Solve for $\delta$:
$$\frac{\pi}{2} - \frac{R}{r}β = \arcsin\left(\frac{(R+r)\sin \delta}{r}\right)+\frac{R}{r}δ$$
My problem is that I can't comprehend how to get both $\delta$s out of a trig operation at the same time. If I apply 'sine' to both sides, I understand the 'arcsine' will be canceled, but does this operation apply 'sine' to $\frac{R}{r}\delta$ on the right, making it $\sin\left(\frac{R}{r}\delta\right)$ ???
Is this problem a question of a trigonometric derivative?
My second question is perhaps a more important one. I do not have a textbook pertaining to trigonometry, much less trigonometric derivatives. The math book I currently own is about matrices and calculus, but only having to do with 'regular' derivatives; no trigonometry derivatives, obviously.
What is a good textbook for trigonometry (regular trig-algebra)? What is a good textbook for trigonometry derivatives? Is there a textbook that contains both of these subjects?
Thanks is advance.
Letting $Q = R/r$ and rearranging a bit gives
$$ \frac{\pi}{2} - Q\beta - Q\delta = \arcsin \bigl( (Q + 1) \sin \delta \bigr) $$
then taking $\sin(\cdot)$ of both sides and using $\sin (\pi/2 - x) = \cos x$ results in
$$ \cos \bigl( Q(\beta + \delta) \bigr) = (Q + 1) \sin \delta. $$
If $Q = 1$ then the equation can be solved exactly.

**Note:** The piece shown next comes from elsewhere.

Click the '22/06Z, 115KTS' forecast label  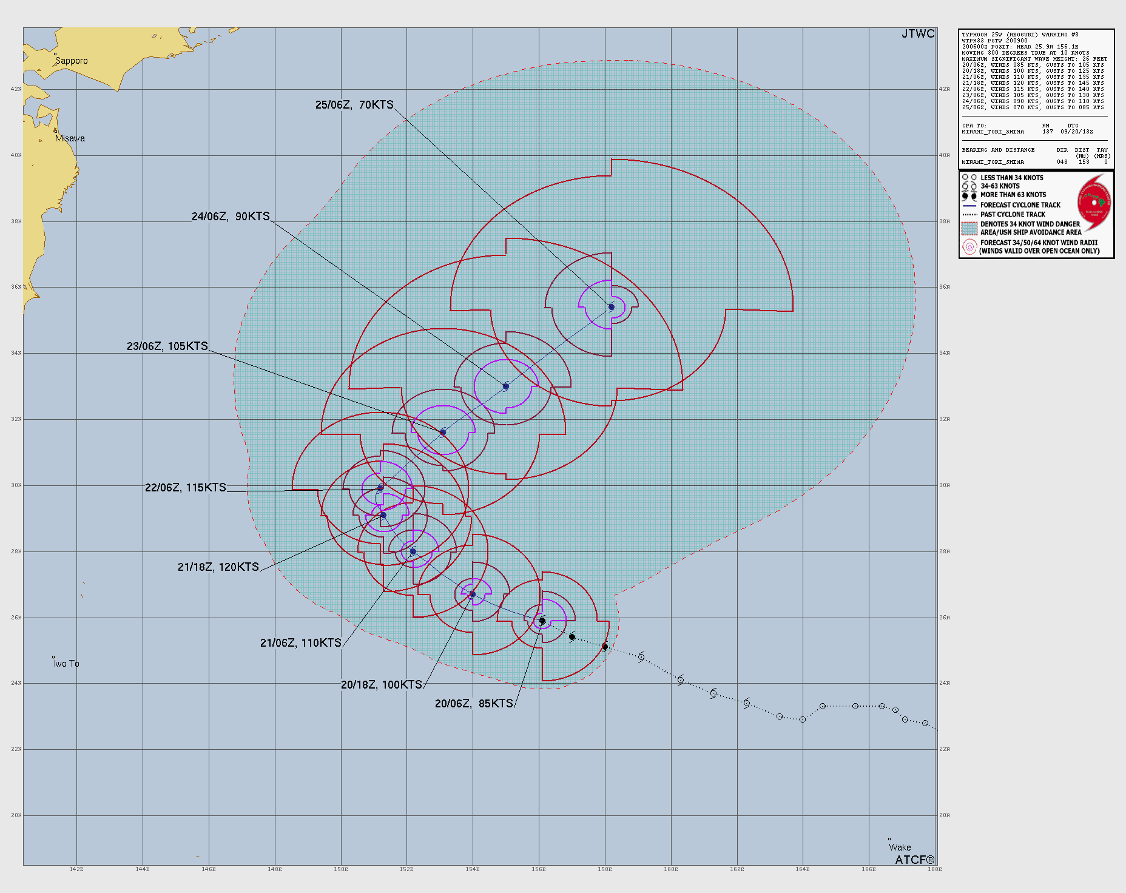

Otherwise, you can rewrite the equation as
$$ \delta = f(\delta) = \arcsin \left( \frac{\cos \bigl( Q(\beta + \delta) \bigr)}{Q + 1} \right) $$
and repeatedly apply $f$ to some initial guess for a solution $\delta$. It turns out that this fixed-point iteration converges in this particular case.